Sin of Origin (Isaac Asimov Presents) by John Barnes (1989) – Okay, I got this book in a box of used science fiction books, and I didn’t have high hopes in spite of the “Isaac Asimov Presents” banner or the six-armed ape riding a flying dinosaur on the cover. I think it’s an interesting concept, but the delivery is a little wonky.
Basically, it’s a great novella, a related short story, and a barely related short, short story. The novella is about a monk on a distant planet who helps protect incoming human visitors using a time-gate to reach the outpost. He’s fighting a race of six-armed, cat-like apes who ride reptilian Griffins and the giant snakes they carry in their pouches.
When a lovely and sexy female scientist arrives to investigate the intelligence of these strange beings, the hero takes her into the desert to meet their adversaries first hand and perhaps convert them to Christianity. What they find – when they’re immediately captured – is a strange symbiosis between the three races. Three creatures are bonded at birth as one individual. Loss of one of the triplet results in the remainder being imprisoned as unclean or cast out.
When the monks preach to the aliens, they tell them through the grace of God they can form new triplets and not be pariahs. Caught up in the war that ensues between the natural triplets and the newly formed triplets, the monk and the scientist journey to the High Kings for their blessing, converting the heathen masses to Christianity on the way. The High Kings agree that new triplets can be recognized but only if they are “married” by the clergy.
The monk, not quite as chaste as he was at the beginning, brings the news back to the monastery, but the head monk goes insane and ties the monk, the woman, and their three new friends against the wall and prepares to kill them. The aliens, however, have other plans and rescue the heroes and kill the senior monk with the help of a human Templar captain. The hero arranges for the world to become part of the Christian Coalition (as opposed to the Islam and Heathen factions) and the pope places them all under his protection. It’s an exciting tale of heroic sacrifice and aliens understanding one another and their cultures.
The second short story is several years in the future. The female scientist is teaching classes of triplets at the newly formed university and sleeping with the Templar captain. The monk is leading a political faction that wants to outlaw triplets entirely. When the scientist is shot at, the natural triplets band together to put the unnatural triplets in their place before they get the vote. The most interesting part of this story – to me – was her theory that worlds with intelligent life forms had been seeded with DNA from worlds where nuclear war had taken place.

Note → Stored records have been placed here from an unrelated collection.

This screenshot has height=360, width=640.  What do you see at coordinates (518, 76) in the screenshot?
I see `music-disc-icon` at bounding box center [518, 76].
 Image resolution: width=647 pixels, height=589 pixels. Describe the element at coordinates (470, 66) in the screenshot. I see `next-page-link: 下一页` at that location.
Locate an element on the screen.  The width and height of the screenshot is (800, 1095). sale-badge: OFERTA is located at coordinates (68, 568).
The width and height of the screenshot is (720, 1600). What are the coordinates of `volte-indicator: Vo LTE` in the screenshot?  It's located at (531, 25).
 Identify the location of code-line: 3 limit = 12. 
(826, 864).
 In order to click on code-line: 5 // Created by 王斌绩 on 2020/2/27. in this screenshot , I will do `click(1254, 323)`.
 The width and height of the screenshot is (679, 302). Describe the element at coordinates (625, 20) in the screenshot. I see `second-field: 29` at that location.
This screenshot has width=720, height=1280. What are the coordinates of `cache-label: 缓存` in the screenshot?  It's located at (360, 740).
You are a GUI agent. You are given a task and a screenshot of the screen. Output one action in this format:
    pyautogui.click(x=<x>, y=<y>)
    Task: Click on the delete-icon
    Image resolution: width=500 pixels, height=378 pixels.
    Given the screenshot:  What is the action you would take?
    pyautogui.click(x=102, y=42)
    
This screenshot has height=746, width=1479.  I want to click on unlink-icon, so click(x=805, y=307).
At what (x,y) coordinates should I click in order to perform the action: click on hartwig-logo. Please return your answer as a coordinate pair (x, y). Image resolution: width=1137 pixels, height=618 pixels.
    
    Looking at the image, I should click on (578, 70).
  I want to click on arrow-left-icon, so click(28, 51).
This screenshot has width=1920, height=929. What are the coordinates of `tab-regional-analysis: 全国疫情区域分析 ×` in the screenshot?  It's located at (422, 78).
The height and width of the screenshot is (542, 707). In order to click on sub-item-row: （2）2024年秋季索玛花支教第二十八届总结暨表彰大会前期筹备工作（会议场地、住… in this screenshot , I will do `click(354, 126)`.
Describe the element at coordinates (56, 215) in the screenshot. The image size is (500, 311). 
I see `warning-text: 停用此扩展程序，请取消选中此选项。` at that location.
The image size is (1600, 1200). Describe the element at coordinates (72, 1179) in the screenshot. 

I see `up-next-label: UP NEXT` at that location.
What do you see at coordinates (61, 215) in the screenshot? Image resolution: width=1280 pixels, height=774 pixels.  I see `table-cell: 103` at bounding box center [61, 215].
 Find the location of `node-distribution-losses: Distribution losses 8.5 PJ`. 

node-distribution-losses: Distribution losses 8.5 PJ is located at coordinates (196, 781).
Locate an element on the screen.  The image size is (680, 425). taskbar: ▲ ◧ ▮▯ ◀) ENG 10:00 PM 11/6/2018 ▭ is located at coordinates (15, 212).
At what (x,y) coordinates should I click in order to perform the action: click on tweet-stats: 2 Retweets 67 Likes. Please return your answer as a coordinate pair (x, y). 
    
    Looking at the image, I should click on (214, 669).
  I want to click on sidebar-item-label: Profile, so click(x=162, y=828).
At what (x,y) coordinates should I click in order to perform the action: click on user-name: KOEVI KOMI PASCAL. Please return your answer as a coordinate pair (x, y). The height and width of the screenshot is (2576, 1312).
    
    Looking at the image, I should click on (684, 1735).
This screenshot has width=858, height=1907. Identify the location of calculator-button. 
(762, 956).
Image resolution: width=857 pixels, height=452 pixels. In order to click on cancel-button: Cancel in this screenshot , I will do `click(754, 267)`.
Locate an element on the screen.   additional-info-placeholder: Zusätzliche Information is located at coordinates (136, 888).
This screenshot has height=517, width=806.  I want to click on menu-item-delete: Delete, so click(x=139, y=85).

Finally, the griffin friend who had helped them from the beginning has a short piece where he journeys to the Christian Coalition as a bishop and foils a plot by the Heathens (called Soviets) to start a nuclear war and spread their DNA.
So, I guess this story is actually more about the world than about the characters. Each section has its own protagonist and its own conflict. The fact that they come from the same place ties them together, but I had the feeling that the novella was written originally and the other two stories added as padding.
When I finished the book in a restaurant, a man across the room came over and asked me why I was making such a face at the end. I handed him the book and told him to read it for himself. I guess I’d have enjoyed it more if I’d stopped at the novella.